Sunday, February 15, 2026

ROSA BY ANY OTHER NAME by Hailey Alcaraz


 


I just can't stop falling in love with everything I read. This story is inspired by Romeo and Juliette if the nurse and Mercutio also fell in love and they were teenagers caught up in the Chicano civil rights movement in Arizona in the 50s. No need to recap the plot, it's a tale as old as time, but with a lovely historical fiction patina. Rosa, or Rosie as she is called at the fancy new school where she passes for white, wants to go to college and be a journalist, hence the passing. Her best friend Ramon, and her school friend Julianne meet and fall in love, which ends tragically. The real power of the book is how Rosa finds her own voice and path in the aftermath. 

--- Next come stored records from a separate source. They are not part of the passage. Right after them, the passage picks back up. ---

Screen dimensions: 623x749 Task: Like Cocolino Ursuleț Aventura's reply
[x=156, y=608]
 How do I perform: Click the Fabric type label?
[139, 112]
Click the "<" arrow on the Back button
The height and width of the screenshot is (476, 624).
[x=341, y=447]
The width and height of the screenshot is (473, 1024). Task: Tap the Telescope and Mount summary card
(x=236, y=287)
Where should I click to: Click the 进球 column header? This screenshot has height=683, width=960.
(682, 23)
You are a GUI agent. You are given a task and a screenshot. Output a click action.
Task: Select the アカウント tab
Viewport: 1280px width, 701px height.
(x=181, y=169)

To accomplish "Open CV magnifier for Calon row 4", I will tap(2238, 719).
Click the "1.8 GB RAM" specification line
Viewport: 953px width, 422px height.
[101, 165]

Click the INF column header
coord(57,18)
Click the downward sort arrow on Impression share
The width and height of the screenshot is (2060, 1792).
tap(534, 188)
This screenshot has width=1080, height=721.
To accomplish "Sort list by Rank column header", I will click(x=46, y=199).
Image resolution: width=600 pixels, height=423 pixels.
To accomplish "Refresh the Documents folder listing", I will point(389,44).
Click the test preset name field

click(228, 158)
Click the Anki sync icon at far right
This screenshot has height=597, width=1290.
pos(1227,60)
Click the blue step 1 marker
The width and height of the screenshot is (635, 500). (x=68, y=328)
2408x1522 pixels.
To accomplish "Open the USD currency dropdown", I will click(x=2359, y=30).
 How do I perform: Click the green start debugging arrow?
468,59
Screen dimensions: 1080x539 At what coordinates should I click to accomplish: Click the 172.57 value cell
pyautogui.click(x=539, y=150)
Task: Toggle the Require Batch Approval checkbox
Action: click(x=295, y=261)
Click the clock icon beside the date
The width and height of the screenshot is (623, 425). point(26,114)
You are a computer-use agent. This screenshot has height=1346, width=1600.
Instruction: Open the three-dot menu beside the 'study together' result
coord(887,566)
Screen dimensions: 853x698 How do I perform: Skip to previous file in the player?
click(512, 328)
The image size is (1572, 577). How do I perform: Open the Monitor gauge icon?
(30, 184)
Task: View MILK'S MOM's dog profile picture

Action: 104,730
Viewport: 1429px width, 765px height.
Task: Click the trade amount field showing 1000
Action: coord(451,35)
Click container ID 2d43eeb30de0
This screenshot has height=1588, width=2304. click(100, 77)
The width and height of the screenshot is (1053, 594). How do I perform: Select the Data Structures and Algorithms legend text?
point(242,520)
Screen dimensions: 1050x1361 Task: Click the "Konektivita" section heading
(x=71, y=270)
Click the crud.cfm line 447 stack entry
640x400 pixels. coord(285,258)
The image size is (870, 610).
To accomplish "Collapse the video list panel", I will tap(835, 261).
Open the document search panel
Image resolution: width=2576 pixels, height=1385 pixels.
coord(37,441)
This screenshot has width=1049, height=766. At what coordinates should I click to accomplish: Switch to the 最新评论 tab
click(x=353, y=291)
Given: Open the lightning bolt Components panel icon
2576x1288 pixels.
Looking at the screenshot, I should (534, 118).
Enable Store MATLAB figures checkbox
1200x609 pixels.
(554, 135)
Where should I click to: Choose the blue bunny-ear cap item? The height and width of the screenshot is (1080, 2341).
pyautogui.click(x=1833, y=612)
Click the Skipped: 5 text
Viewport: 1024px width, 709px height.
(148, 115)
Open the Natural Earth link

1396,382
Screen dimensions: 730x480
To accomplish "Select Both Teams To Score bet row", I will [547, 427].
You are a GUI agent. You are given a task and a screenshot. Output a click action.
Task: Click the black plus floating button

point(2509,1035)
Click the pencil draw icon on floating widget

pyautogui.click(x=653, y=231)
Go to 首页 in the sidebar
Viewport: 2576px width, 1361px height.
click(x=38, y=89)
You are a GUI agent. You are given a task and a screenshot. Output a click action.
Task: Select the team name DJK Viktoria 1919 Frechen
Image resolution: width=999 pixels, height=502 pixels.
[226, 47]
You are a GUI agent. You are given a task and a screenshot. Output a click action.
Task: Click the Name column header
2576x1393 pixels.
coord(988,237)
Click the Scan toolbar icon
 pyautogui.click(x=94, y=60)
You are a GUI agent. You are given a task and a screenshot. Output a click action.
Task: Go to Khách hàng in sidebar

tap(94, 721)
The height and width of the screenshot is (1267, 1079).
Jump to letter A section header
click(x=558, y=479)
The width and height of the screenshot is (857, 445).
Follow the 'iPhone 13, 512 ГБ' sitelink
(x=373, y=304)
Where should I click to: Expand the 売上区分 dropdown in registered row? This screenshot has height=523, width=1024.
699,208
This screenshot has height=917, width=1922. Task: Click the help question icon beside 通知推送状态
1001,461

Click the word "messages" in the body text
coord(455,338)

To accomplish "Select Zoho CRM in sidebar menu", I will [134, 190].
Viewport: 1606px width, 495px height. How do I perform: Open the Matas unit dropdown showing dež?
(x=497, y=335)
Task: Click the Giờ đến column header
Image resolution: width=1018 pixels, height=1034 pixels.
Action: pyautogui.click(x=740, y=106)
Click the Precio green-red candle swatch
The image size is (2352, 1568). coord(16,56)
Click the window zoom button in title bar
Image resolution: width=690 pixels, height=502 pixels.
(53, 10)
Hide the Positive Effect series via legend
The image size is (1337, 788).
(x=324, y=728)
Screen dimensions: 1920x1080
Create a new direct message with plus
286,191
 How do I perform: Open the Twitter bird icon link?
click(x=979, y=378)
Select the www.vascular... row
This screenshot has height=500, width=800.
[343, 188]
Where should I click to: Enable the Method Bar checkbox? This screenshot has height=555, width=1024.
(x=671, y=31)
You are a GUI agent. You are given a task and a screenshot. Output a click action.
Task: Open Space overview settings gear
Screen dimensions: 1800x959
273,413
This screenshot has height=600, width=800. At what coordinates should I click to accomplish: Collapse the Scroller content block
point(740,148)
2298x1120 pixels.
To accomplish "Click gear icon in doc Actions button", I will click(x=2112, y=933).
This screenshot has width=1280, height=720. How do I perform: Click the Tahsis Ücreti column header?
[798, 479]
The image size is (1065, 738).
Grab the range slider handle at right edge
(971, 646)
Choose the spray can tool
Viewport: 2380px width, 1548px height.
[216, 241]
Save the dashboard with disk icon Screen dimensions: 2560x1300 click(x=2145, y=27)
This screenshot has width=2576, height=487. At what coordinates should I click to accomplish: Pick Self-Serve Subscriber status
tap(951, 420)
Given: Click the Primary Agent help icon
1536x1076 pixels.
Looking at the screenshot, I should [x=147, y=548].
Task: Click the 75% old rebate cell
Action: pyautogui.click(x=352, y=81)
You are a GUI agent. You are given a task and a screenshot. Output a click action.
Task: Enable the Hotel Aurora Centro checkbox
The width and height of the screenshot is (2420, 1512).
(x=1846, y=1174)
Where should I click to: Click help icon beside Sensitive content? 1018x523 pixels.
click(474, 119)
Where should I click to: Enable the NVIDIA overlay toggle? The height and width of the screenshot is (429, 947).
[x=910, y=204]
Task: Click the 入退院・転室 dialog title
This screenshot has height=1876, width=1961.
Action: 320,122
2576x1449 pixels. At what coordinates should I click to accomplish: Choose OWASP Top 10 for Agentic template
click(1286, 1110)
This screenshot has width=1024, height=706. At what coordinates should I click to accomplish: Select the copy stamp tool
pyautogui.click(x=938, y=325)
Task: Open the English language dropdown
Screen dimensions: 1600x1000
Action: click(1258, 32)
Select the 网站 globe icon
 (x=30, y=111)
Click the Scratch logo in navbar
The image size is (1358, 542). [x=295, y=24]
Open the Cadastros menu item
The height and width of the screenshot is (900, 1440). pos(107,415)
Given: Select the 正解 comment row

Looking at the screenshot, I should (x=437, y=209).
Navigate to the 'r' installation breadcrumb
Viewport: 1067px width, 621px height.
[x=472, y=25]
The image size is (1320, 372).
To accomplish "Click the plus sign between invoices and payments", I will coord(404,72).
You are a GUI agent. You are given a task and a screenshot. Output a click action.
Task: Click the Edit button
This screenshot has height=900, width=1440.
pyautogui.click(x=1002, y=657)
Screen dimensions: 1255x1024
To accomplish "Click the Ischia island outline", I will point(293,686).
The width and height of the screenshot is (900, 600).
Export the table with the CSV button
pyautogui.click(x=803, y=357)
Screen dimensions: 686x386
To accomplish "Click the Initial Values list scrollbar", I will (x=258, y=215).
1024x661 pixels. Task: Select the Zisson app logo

The love stories are front and center, but it is the depiction of the fallout that sets this apart. It is a perfectly rendered setting and, while it is certainly heartbreaking, it ends on a note of hope - followed by some commentary by the author. Even though my students don't flock to historical fiction, but pushing the romance aspect (always a popular genre) I bet I could fool them into learning something about history too! God knows, the only history I ever learned in my life was delicately folded into some novel or another...






The only downside to this book was that I kept singing Doug Judy's Rosa song the whole time I was reading it -  small price to pay.